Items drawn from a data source

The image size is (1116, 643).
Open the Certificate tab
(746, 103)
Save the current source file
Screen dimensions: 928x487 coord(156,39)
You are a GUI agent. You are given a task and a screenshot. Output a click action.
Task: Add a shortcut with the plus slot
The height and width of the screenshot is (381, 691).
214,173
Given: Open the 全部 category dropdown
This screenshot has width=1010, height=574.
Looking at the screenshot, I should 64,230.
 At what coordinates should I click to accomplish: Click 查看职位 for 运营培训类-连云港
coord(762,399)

*What to do*.
Reproduce the records verbatim, starting at the line that contains "At what coordinates" and ending with the final line of the records, both included.

*The output*.
 At what coordinates should I click to accomplish: Click 查看职位 for 运营培训类-连云港
coord(762,399)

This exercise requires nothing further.